Труд сей получится сугубо личным, но, размышляя на данную тему, полагаю, другим он быть не может и не должен, так как, рассуждения на тему глупости, было бы неумно писать о лицах и событиях абстрактных и вымышленных, делая какие то выводы, а так я сам себя упрекнуть в надуманности и нереальности не смогу, разве что в легком преувеличении.
Работаю я специалистом по маркетингу в отделе сбыта Nого предприятия, в Nом городе. В данной должности всего-навсего около года, да и страна, и город для меня новы.
Но, тем не менее, полагаю, что один год – срок вполне достаточный, чтобы разобраться что к чему, и сделать определенные выводы, да и глаз еще, так сказать, не замылился, со стороны виднее.

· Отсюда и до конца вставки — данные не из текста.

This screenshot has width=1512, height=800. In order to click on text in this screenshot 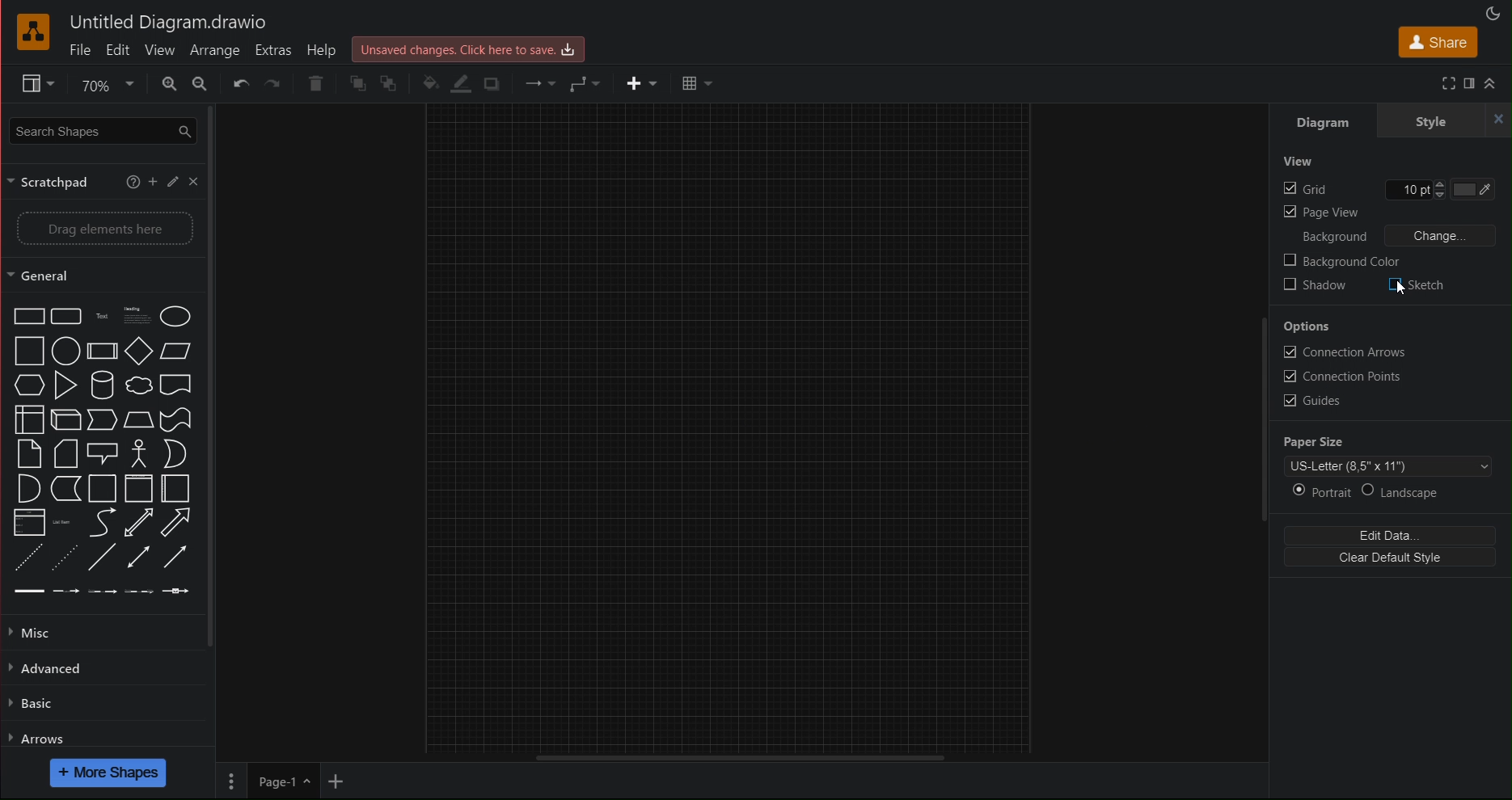, I will do `click(100, 317)`.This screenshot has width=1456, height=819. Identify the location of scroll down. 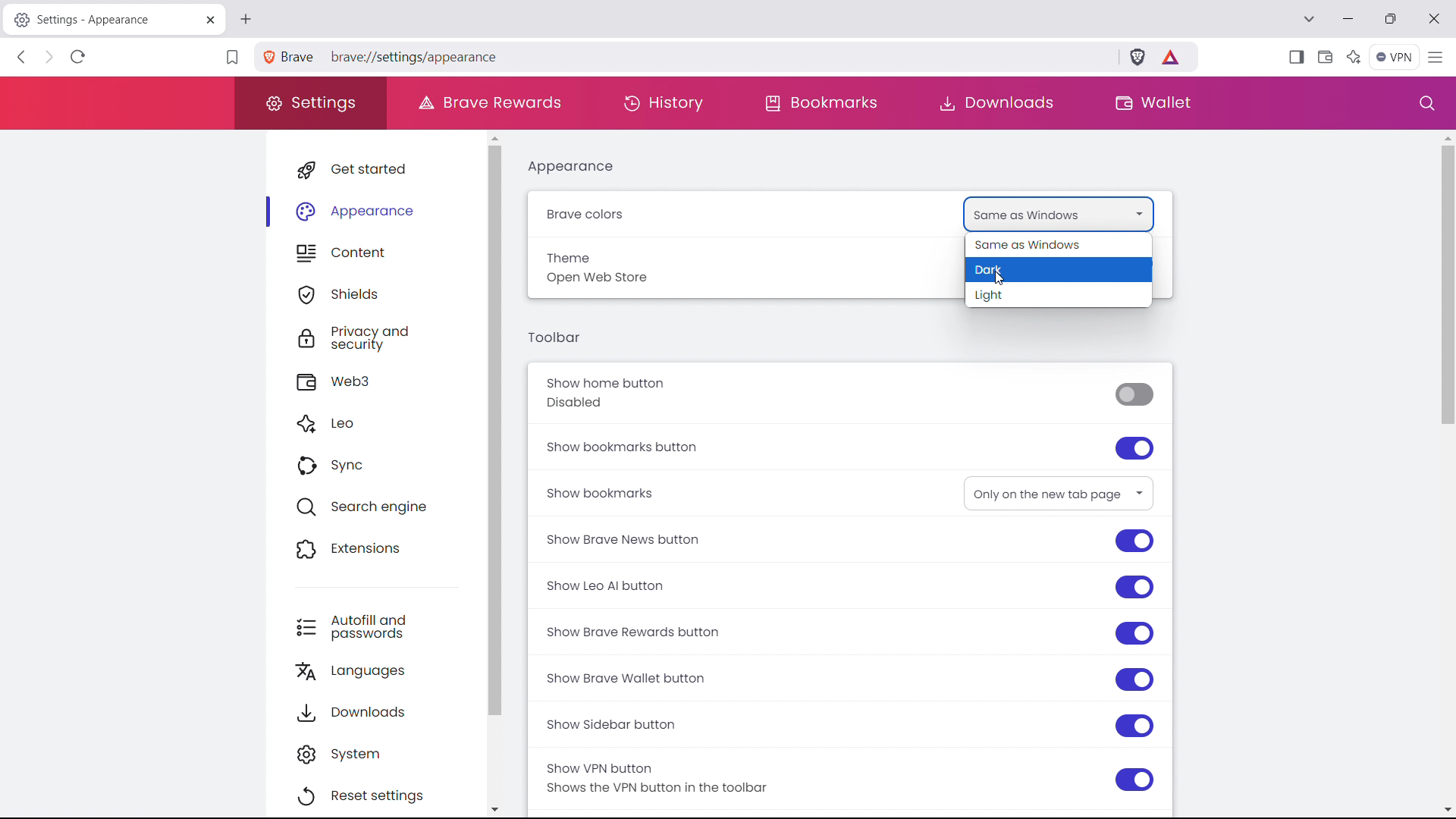
(504, 806).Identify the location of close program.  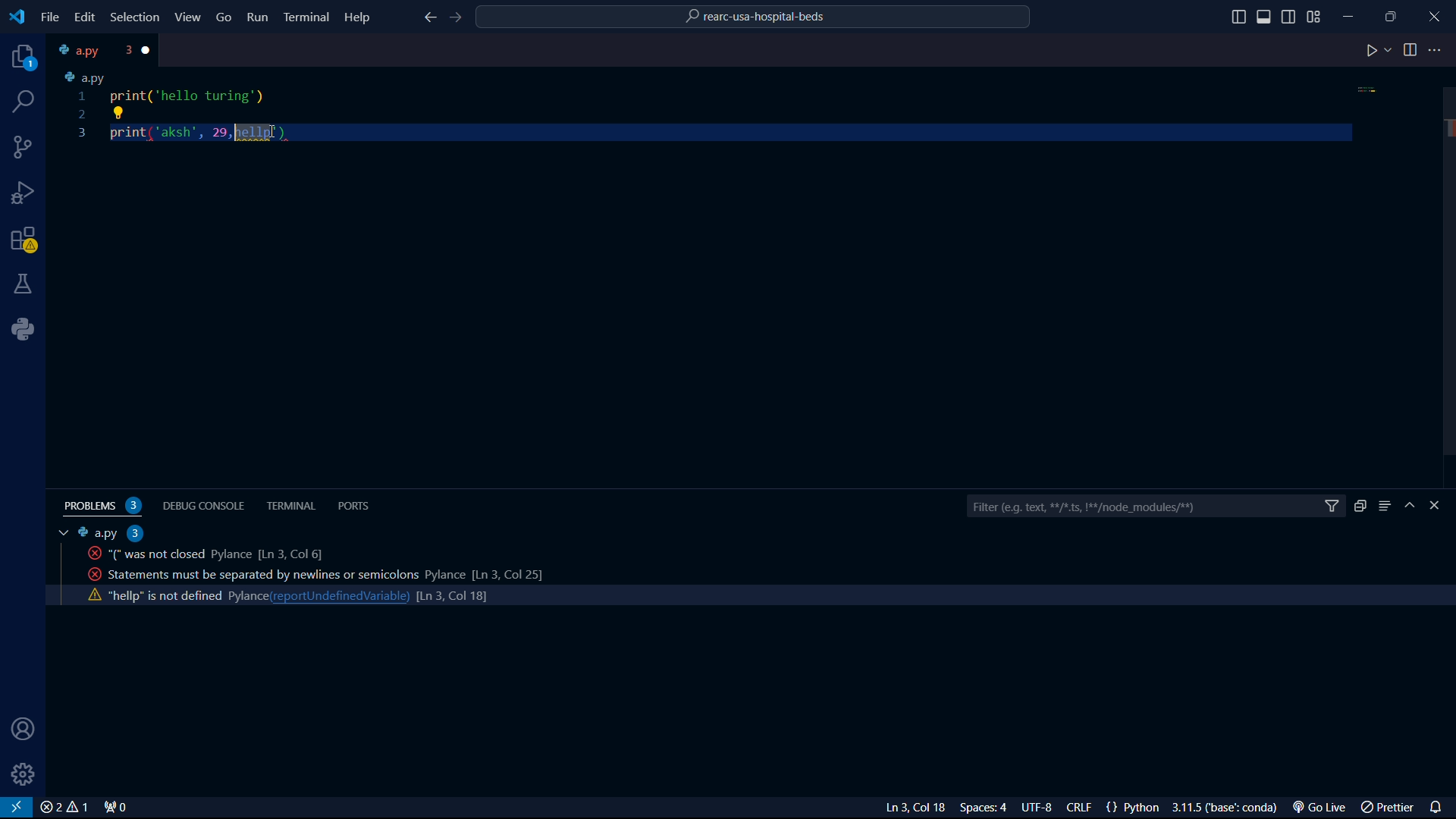
(1435, 15).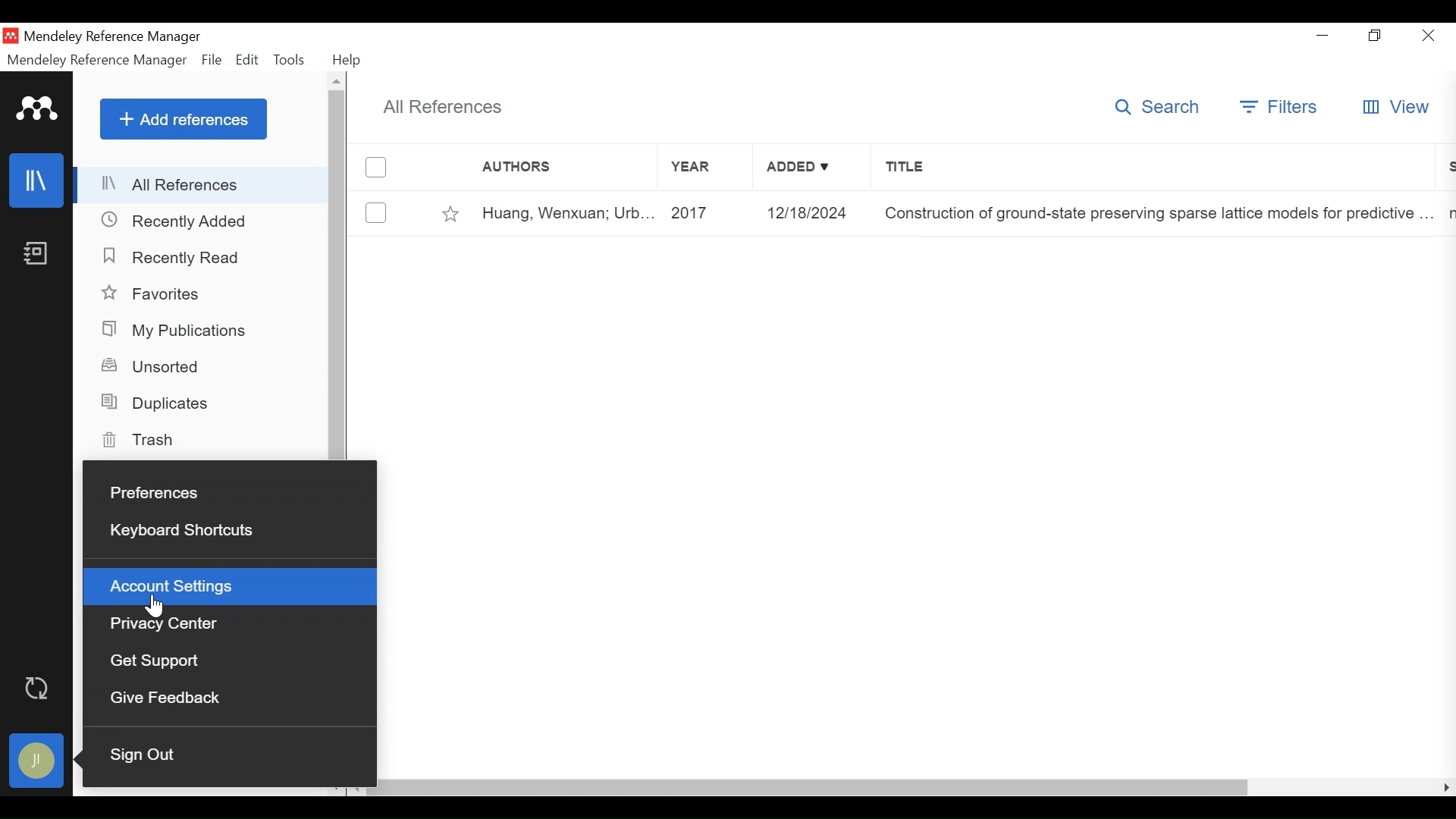 Image resolution: width=1456 pixels, height=819 pixels. What do you see at coordinates (1157, 108) in the screenshot?
I see `Search ` at bounding box center [1157, 108].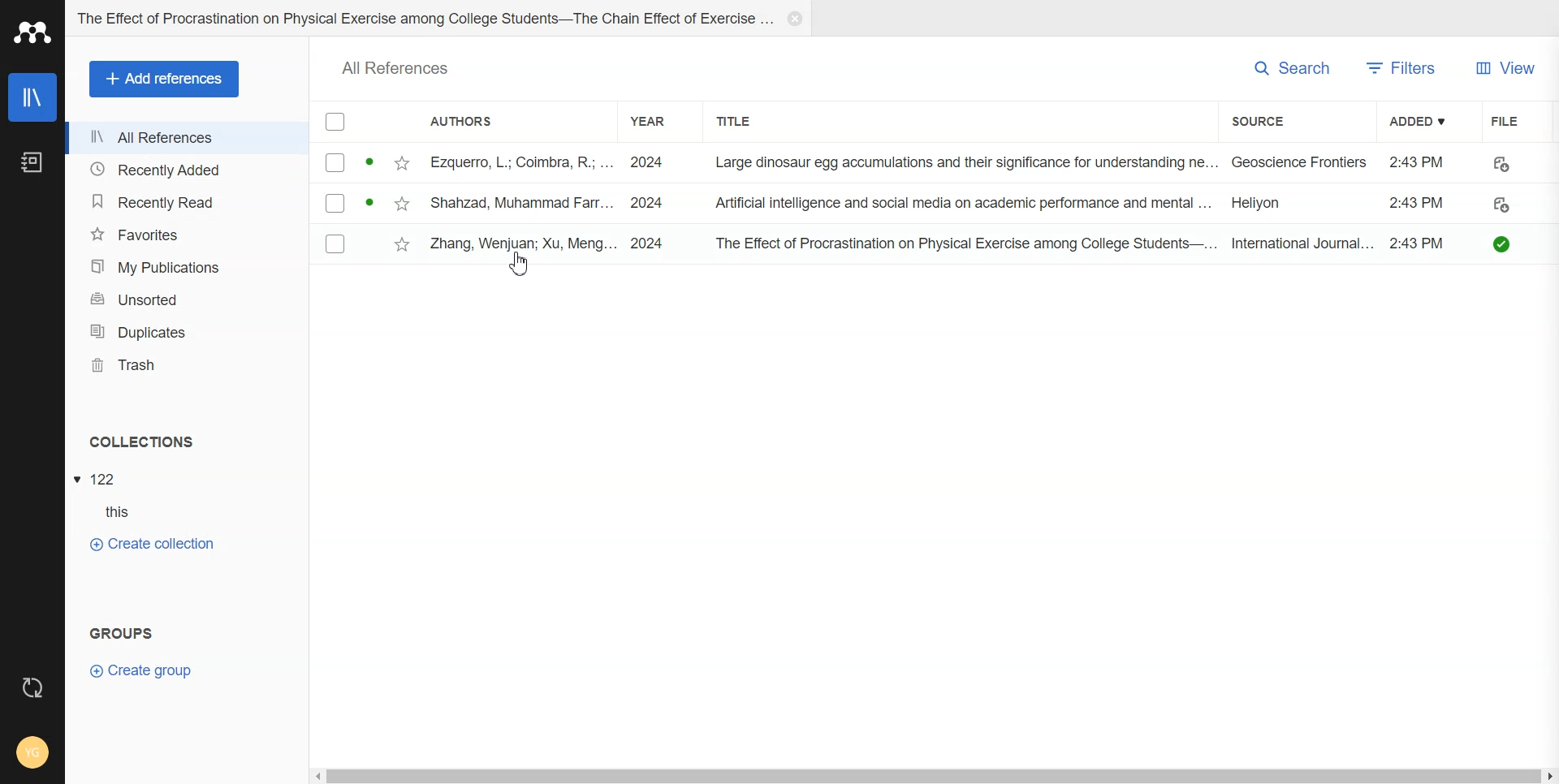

Начну с того, что нигде еще я не видел такой заботы о здоровье человека, как в РБ. Для того, чтобы быть принятым на работу в качестве специалиста по маркетингу, а это подразумевало работу «за экраном», как они говорят, то есть за компьютером, мне пришлось пройти медицинскую комиссию из 13-ти специалистов: я прошел ЛОР врача, окулиста, терапевта и хирурга, мне два раза делали рентген, один раз, чтобы завести медицинскую карту, которую на третий день умудрились потерять, меня обследовали сверху вниз и снизу вверх, правда, чуть не сделали прививку, от которой я мог бы надеть на себя деревянный костюм, вместо костюма делового, так как я аллергик, меня заставили ехать в наркодиспансер на другой конец города, куда я должен был прихватить какие-то личные документы, которых я не взял, так как меня никто не предупредил – а что, еще и предупреждать надо? – где я выстоял очередь из х–дцати человек, все время, пропуская каких-то блатных, после чего меня окинула взглядом молодица лет 25-ти и сделала запись в медкарте. Я поинтересовался, что она там написала. Мне ответили, что в медкарте сделали запись, что я абсолютно здоров. «А как Вы это так быстро определили?» - поинтересовался я. Девушка бросила на меня недовольный взгляд и ответила - «По Вашему внешнему виду». Вот как, оказывается алкоголик ты, наркоман или просто бытовой пьяница в РБ определяют при помощи молниеносных недовольных взглядов (о такой методике я еще не слышал). Я, было, вступил в отстаивание своих прав, я заявил, что обычно пациентов обследуют путем пальпации, изучают из слизистые, слушаю дыхание при помощи стетоскопа, на худой конец задают разные интимные вопросы, на что к тому моменту уже довольна разъяренная «врачиха» зло заявила, что сейчас соберет консилиум из 10-ти человек и они, всем скопом, меня, раздетого до трусов, будут долго осматривать, пока не найдут чего-то. Я понял, что молчание – действительно золото, и поспешно ретировался, правда оставив в кассе около пяти уе за «осмотр». На прохождение медкомиссии у меня ушло больше недели и круглая сумма денег. Впрочем, врачи так ничего не нашли.
Наконец устроившись на свое доходное (как оказалось, для врачей) место, я приступил к изучению своих обязанностей. Обязанности были, цитирую: «осваивание новых рынков сбыта, мониторинг зарубежных рынков сбыта, анализ спроса на продукцию предприятия в стране и за ее пределами, реклама и пр.», правда, позже выяснилось, что, к примеру, «реклама нам не нужна, нас и так все знают», о чем мне заявлялось всякий раз, стоило мне об этом заикнуться, анализ спроса на продукцию делался в течение 20 минут на основе цифр, взятых с потолка или высосанных из пальца (в тех местах, по всей видимости, они были ближе всего реальным), анкетирование зарубежных потребителей производилось … на месте, посредством отксеренных печатей и поддельных подписей.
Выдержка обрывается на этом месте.